▸ Problem:
Copy out each line of the data that holds the word "computer".

▸ Records supplied:
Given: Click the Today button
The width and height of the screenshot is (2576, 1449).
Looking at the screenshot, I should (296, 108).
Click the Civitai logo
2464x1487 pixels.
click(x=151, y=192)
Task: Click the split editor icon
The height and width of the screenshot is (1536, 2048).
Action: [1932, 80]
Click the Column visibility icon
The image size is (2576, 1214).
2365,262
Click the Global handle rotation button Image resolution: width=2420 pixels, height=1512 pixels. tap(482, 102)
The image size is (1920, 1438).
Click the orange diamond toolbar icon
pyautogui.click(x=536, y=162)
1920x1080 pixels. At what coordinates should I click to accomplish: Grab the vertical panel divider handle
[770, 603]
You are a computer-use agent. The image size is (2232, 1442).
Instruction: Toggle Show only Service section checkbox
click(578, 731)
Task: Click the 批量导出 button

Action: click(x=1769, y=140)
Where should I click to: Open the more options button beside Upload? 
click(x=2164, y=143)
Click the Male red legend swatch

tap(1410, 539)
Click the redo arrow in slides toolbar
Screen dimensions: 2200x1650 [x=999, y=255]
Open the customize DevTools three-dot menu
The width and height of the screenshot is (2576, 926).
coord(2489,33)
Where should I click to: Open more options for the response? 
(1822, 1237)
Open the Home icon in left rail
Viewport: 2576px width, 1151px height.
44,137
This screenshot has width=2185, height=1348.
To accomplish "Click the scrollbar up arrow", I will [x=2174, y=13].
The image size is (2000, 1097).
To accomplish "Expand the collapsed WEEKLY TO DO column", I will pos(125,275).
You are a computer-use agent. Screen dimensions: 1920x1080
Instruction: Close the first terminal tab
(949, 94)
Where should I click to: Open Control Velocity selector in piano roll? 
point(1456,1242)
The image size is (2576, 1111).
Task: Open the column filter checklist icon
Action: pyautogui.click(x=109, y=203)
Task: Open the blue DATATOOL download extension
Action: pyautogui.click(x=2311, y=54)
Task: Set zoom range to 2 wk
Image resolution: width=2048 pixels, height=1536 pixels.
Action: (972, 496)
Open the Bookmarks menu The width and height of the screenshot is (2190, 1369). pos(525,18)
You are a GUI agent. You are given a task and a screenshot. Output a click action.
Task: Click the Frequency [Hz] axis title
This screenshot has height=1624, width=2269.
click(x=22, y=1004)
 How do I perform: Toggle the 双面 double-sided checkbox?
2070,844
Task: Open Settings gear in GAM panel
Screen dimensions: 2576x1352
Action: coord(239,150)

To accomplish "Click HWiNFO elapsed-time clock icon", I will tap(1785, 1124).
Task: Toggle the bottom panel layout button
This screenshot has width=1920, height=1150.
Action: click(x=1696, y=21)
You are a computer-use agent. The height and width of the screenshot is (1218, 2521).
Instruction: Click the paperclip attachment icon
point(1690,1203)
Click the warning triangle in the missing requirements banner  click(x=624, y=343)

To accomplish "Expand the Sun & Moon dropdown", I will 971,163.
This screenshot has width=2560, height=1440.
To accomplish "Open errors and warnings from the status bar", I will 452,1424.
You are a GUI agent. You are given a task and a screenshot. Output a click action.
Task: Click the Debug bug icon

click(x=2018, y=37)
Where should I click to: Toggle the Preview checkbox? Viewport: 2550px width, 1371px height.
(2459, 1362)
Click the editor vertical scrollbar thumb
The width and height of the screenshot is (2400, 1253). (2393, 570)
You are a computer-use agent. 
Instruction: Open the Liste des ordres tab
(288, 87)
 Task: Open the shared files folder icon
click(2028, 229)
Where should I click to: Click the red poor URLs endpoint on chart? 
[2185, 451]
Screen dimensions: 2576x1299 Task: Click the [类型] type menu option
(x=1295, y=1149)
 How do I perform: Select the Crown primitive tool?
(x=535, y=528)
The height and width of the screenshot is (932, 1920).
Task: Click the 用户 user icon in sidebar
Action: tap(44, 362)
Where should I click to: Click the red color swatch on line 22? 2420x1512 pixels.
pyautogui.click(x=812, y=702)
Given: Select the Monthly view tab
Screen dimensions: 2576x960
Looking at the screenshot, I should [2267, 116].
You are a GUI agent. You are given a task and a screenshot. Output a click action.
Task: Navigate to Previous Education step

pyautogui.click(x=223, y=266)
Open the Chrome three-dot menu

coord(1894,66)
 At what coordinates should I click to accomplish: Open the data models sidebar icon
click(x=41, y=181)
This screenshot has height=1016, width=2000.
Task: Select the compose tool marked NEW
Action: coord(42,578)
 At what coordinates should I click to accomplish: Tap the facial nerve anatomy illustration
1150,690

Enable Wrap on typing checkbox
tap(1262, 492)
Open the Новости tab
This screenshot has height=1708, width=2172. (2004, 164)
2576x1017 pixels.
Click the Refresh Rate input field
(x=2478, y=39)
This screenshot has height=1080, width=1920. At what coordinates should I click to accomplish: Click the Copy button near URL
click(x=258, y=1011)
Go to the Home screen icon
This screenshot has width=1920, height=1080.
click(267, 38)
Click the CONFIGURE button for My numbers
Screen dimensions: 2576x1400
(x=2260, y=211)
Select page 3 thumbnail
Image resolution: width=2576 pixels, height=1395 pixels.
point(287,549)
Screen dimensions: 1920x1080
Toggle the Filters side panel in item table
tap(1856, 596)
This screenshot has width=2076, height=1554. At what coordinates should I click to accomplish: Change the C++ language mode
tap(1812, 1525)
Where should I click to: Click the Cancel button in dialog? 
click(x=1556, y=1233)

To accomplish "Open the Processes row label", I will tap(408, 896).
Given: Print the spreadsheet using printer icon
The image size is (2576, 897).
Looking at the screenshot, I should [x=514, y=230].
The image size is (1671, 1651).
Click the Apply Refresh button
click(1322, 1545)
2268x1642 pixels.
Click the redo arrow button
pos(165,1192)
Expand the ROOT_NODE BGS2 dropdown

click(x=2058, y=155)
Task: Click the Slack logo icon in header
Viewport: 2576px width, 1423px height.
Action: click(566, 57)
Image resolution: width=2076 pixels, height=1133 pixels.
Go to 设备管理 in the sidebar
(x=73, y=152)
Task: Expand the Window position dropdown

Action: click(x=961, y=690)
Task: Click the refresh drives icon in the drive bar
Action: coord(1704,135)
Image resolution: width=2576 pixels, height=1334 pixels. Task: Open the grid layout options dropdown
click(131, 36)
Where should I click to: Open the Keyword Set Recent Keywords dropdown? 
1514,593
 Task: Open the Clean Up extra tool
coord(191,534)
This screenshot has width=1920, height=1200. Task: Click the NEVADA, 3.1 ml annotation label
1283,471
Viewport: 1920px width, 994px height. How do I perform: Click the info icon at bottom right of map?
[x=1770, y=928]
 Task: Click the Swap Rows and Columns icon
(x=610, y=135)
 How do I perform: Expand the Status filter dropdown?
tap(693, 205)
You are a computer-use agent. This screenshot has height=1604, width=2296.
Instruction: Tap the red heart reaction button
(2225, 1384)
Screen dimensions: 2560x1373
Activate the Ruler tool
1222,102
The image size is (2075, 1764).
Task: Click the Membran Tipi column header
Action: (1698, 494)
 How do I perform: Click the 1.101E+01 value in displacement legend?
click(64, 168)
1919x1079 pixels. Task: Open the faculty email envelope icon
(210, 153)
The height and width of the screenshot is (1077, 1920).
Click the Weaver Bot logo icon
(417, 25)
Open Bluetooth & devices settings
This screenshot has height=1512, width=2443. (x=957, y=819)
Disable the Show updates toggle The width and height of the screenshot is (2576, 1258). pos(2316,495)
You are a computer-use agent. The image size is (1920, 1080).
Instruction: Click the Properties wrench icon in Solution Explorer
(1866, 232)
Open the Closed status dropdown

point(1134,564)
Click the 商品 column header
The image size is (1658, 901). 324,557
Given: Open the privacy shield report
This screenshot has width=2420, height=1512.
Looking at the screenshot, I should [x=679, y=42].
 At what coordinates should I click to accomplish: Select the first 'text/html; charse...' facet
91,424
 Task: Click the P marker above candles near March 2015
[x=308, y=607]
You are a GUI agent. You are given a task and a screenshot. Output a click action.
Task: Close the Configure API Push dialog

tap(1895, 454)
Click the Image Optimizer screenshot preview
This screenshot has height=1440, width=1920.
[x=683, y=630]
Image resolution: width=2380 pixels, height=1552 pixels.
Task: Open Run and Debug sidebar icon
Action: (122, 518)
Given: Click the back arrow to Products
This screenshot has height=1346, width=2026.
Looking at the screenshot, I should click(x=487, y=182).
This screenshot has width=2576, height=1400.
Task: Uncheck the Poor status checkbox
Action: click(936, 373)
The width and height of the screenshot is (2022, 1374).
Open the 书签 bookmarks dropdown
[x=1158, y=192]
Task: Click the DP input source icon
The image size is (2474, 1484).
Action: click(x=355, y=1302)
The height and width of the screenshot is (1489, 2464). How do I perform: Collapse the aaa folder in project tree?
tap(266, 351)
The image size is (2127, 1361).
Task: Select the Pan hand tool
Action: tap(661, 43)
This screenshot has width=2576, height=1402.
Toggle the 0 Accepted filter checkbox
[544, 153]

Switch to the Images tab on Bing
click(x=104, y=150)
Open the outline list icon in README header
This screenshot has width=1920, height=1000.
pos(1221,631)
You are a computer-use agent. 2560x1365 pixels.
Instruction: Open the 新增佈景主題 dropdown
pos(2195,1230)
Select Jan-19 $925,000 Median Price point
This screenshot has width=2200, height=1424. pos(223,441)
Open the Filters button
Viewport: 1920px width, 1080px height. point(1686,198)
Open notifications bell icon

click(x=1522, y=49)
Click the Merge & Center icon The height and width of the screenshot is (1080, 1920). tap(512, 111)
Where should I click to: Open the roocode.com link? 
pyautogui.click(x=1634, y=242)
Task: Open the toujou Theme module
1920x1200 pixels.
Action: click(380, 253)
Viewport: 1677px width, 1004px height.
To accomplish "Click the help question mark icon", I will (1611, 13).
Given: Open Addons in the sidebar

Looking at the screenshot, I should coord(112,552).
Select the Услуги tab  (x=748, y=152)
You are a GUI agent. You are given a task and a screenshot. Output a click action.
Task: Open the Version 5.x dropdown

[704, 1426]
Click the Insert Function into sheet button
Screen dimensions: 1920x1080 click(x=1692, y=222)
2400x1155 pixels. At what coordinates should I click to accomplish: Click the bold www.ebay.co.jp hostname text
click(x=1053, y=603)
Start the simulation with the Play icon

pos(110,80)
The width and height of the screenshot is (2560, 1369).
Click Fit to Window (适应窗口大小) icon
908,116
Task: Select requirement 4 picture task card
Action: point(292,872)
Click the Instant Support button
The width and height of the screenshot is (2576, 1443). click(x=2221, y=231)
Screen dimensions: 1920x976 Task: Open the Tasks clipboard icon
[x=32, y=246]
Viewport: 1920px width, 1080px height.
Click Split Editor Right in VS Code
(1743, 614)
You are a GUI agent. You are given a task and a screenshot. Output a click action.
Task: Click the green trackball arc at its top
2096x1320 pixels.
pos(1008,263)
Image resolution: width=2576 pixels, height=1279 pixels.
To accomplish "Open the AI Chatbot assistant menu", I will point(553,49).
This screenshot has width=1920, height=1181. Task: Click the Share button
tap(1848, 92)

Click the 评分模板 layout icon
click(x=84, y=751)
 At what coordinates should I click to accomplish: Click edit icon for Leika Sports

▸ Your response:
You are a computer-use agent. The image size is (2232, 1442).
You are a computer-use agent. Screen dimensions: 1920x1080
You are a computer-use agent. The height and width of the screenshot is (1218, 2521).
You are a computer-use agent. 
You are a computer-use agent. This screenshot has height=1604, width=2296.
You are a computer-use agent. The image size is (1920, 1080).
You are a computer-use agent. 2560x1365 pixels.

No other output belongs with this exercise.